The following strategies can help you avoid overloading your apparatus electrical system:

• NFPA 1901, Standard for Pumper Fire Apparatus (1991), recommends as minimum a cold-rated, 130-amp, 12-volt alternator. The standard states that the alternator shall have an output adequate to meet the continuous anticipated load of the apparatus as manufactured, at 200°F, ambient temperature under the hood. A minimum capacity of 130 amps is recommended, but realistically the proper procedure is to specify an alternator and related equipment (regulator, wiring, and drive) that adequately will supply the calculated load of the apparatus as well as return the batteries to a fully charged condition.
• Consider an automatic throttle device, capable of increasing engine and alternator speed. An appropriate interlock to prevent activation while in pump or gear other than neutral should be provided.
• Investigate the various configurations of battery combinations and starter circuit wiring. The rationale for the old dual battery system was to hold one set of batteries in reserve. This reasoning is no longer valid, as the modern high-compression diesel engine requires the use of both banks of batteries to crank the engine. The split system actually creates more problems than it solves by adding unnecessary components and wiring.
• When writing vehicle specs, evaluate and compare the current draw of the electrical accessories available from the manufacturer. If you must reduce loads, consider new more efficient electrical devices rather than traditional high-draw equipment. Most catalogs for vehicle warning devices now list the amperage draw for the products shown. Some new bar lights use considerably less current than older models. An electronic siren uses only about 14 amps, compared with the large mechanical siren, which uses 100. If the added effectiveness of the motor-driven siren is necessary, combine it during the response with the electronic unit, and use it only at intersections.
• Properly maintain the electrical system by regularly inspecting the battery water levels, terminal condition, and alternator drive-belt adjustments according to manufacturerspecifications. (Be careful when working around storage batteries, as explosive gas might be present.)
• Use a battery conditioner (charger) mounted on the apparatus. Several manufacturers produce units that take shore-line, 110-volt power and continuously charge the vehicle batteries in quarters. These units are self-regulating and taper off when the charge is complete. As an alternative, a small automotive charger with polarized plug can help charge the batteries between responses.
• If you carry many items of auxiliary equipment such as rechargeable hand lights, meters, computers, or portable radio chargers, consider a separate 12-volt power supply. This unit receives 110 volts from the shore-line connection and converts it to 12 volts with an individual circuit powering each accessory. When the apparatus responds and the shore line is disconnected, the unit automatically transfers the accessory load to the vehicle’s 12-volt system.
• When replacing batteries, specify a battery that is equivalent to or exceeds the original battery installed by the apparatus manufacturer. Avoid the low-bid, low-quality battery that might work in ordinary vehicles; it will not stand up to the punishing duty cycle of a fire apparatus.
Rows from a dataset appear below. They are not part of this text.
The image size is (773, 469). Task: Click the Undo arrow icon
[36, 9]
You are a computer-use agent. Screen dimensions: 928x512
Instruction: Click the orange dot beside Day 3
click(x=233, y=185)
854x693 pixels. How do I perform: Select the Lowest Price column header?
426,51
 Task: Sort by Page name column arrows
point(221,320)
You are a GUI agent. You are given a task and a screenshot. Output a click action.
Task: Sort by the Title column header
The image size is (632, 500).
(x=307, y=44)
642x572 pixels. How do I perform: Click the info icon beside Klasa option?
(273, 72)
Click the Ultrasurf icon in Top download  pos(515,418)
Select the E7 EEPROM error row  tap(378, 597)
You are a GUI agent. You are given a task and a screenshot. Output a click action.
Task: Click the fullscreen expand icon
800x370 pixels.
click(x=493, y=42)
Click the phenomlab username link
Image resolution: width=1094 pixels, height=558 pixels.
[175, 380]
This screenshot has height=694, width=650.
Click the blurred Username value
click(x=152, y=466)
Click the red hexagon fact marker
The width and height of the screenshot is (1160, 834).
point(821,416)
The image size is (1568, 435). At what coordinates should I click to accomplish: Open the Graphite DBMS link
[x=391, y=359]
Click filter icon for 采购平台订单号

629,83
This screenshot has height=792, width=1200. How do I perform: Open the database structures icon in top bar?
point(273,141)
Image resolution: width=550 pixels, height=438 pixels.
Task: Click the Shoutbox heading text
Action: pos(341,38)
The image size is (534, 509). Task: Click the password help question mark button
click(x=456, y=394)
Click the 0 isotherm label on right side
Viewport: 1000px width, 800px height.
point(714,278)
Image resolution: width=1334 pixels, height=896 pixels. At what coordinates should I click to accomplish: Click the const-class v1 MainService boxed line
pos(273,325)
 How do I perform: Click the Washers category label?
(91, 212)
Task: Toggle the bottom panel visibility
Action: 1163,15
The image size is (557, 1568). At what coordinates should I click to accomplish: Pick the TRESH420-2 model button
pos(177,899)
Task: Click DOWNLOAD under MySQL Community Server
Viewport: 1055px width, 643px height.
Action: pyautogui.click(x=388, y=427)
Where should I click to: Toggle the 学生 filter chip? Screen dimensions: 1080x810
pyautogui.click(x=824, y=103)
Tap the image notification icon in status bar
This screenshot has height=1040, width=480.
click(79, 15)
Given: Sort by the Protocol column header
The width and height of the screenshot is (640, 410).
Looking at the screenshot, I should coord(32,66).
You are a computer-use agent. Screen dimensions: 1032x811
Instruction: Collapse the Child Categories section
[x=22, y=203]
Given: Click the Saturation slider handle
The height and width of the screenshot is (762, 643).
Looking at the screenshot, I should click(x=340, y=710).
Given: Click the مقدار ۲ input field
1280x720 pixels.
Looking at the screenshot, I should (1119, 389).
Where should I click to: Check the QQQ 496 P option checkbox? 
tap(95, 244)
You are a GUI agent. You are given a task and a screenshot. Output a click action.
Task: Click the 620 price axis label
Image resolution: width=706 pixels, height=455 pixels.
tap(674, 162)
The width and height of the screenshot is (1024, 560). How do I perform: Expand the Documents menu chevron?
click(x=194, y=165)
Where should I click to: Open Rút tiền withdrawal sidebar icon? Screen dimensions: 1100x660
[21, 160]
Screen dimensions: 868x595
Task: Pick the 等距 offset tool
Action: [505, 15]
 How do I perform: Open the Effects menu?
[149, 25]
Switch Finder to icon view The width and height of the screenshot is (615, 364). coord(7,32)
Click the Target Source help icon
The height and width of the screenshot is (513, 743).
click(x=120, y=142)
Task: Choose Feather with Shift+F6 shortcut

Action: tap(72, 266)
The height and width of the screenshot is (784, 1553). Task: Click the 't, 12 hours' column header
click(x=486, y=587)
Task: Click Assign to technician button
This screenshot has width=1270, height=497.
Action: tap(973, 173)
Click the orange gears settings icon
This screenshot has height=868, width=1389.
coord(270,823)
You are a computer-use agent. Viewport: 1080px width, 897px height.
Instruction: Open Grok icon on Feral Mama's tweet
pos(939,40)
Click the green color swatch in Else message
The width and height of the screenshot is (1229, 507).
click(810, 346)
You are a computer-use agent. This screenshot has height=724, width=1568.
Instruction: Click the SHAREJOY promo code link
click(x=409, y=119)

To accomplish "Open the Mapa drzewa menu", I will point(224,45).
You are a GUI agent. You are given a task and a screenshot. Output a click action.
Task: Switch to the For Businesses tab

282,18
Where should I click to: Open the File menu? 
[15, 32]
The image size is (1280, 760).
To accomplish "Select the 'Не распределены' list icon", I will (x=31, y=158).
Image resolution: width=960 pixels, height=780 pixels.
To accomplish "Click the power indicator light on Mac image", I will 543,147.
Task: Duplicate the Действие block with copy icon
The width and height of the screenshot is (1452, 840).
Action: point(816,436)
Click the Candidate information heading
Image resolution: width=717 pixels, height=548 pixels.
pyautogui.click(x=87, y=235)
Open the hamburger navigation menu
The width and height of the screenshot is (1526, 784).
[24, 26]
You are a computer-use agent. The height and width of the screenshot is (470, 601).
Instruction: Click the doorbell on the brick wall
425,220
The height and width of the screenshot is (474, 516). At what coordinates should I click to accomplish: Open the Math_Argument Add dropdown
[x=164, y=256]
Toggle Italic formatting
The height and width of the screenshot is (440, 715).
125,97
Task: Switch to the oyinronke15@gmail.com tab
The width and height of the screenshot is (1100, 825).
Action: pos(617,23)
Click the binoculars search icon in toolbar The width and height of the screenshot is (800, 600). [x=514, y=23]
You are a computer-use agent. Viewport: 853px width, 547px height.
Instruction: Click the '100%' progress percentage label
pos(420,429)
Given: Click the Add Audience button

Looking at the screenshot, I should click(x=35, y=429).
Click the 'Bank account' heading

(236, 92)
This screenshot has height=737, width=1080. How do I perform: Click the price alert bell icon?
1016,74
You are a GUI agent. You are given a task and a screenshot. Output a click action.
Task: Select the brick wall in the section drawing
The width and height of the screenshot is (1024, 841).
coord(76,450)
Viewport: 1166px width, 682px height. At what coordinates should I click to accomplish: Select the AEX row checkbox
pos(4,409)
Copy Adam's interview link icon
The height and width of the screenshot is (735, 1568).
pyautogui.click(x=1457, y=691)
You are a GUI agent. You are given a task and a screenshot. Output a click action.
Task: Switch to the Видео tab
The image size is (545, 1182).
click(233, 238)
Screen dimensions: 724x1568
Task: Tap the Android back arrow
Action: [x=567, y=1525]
When writing specifications for new apparatus, specify a charging system that will meet the amperage requirements of the anticipated load as well as the battery and starter configuration that will best serve your department’s needs.

Maintain the batteries and charging system on existing apparatus according to manufacturer recommendations. Consider adding on-board chargers or auxiliary power supplies to help maintain the batteries in fully charged condition.

Finally, instruct your operators to be aware of developing low-voltage conditions and to take the proper steps to shed unnecessary loads to balance the system.

Following these recommendations will help to ensure fast, reliable starts when you receive an alarm.